A whale skeleton thought to be up to 5,000 years old has been discovered, almost perfectly preserved, by researchers in Thailand.
The skeleton, believed to be a Bryde’s whale, was found in Samut Sakhon, west of Bangkok.
Researchers have excavated 80% of the remains, and have so far identified 19 complete vertebrae, five ribs, a shoulder blade and fins. The skeleton measures 12 metres (39 feet), with a three-metre-long skull.
The bones will be carbon-dated to verify their age, but it is thought they are between 3,000 and 5,000 years old.

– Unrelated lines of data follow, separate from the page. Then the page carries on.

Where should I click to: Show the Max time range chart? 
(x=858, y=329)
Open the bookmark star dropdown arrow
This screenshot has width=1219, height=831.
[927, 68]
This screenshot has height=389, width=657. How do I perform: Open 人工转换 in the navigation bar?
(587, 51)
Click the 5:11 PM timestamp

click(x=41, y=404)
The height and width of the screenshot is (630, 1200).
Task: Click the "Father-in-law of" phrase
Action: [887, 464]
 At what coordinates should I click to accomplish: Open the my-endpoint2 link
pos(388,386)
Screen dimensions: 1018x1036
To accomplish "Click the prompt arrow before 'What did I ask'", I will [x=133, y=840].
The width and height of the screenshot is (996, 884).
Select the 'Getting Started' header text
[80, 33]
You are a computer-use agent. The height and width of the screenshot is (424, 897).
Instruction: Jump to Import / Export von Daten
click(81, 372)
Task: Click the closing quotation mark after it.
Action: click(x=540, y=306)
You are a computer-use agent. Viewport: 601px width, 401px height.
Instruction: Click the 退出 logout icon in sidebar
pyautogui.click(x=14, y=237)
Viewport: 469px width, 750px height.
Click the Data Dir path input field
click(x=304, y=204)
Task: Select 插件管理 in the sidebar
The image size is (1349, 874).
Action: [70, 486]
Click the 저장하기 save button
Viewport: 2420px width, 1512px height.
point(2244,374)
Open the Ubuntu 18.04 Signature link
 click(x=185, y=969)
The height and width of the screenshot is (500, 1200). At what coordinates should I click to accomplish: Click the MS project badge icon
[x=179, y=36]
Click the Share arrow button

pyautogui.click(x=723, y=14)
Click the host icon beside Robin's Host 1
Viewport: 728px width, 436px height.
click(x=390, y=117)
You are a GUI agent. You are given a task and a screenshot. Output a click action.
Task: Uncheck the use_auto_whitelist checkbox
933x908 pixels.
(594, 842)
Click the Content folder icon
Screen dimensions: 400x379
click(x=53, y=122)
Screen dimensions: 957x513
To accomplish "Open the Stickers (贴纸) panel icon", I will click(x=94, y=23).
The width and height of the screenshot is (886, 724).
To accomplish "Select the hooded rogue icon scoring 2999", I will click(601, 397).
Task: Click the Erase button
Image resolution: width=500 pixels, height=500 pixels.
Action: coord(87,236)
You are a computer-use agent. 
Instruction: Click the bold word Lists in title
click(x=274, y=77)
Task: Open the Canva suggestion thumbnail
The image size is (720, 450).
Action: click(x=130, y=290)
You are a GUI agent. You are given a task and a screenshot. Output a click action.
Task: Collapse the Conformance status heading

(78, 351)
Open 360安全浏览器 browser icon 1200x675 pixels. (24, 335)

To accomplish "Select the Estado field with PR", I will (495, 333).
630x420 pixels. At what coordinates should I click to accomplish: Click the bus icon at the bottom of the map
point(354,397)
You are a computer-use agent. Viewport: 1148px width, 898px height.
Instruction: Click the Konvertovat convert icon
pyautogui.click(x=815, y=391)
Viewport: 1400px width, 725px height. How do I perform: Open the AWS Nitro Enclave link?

Bryde’s whales are still found in Thailand’s waters, including in the Gulf of Thailand, where they are considered a protected species. The whales – which prefer waters above 16C (61F), and feed on schooling fish such as anchovies – face threats from fishing equipment as well as tourism.
The discovery will help deepen researchers’ understanding of the evolution of the species, as well as other marine life. Alongside the skeleton, researchers found preserved items including shark teeth and shells.
The remains, which were found about 12km (7.5 miles) inland, will also provide important evidence to help scientists track how sea levels have changed over thousands of years, said Varawut Silpa-archa, the natural resources and environment minister.
Marcus Chua of the National University of Singapore told the BBC the partially fossilised bones were “a rare find” and that the discovery “provides a window into the past”. The skeleton is expected to provide information about the “paleobiological and geological conditions at that time, including sea-level estimation, types of sediments, and the contemporary biological communities”.
There were few whale subfossils in Asia, Chua said, and finding one in such good condition was especially unusual.
The exact age of the skeleton is expected to be confirmed in December.